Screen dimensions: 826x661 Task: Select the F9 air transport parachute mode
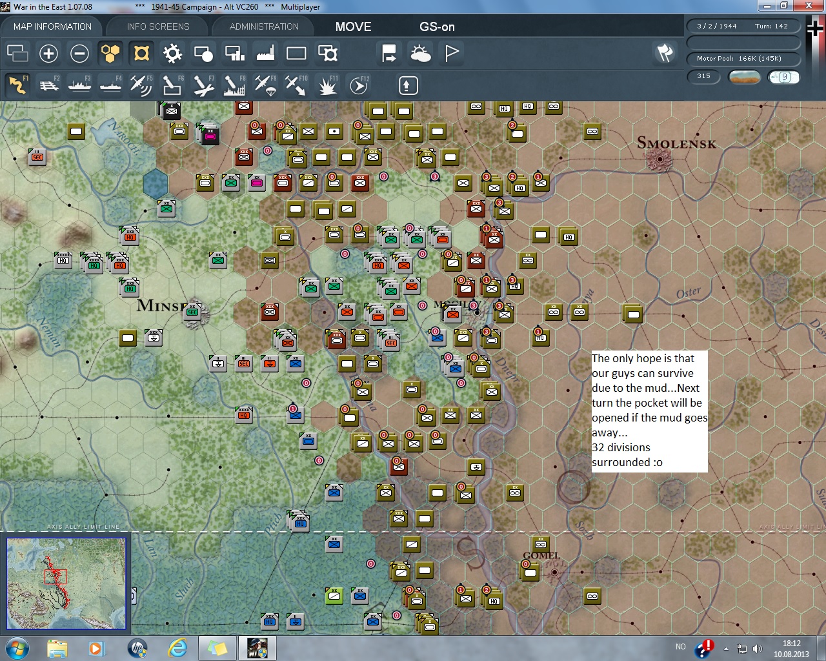(x=265, y=85)
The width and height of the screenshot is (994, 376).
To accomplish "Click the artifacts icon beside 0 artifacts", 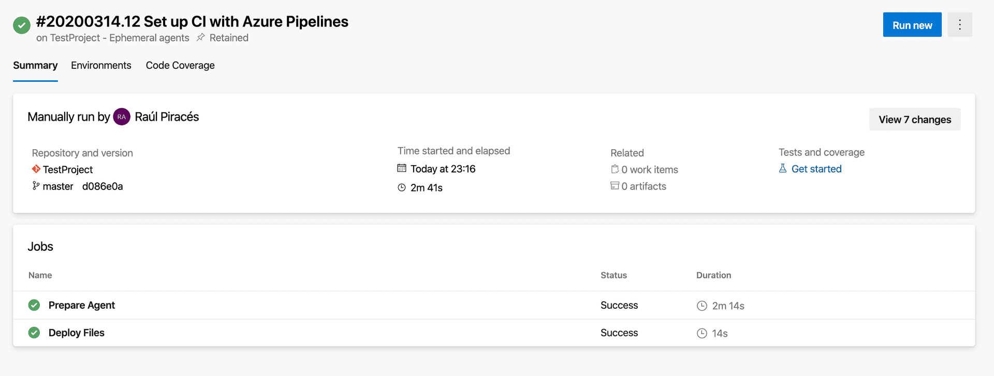I will pyautogui.click(x=615, y=186).
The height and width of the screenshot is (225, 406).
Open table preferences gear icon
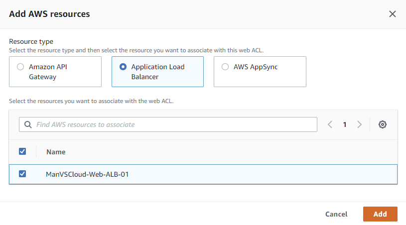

━━━━━━━━━━

[THE REQUEST] Give everything from the line containing "The height and" down to the end of the material as a numbered list, omitting blank lines and leaving out the pictures.

[OUTPUT FOR THIS EXERCISE]
1. The height and width of the screenshot is (225, 406).
2. Open table preferences gear icon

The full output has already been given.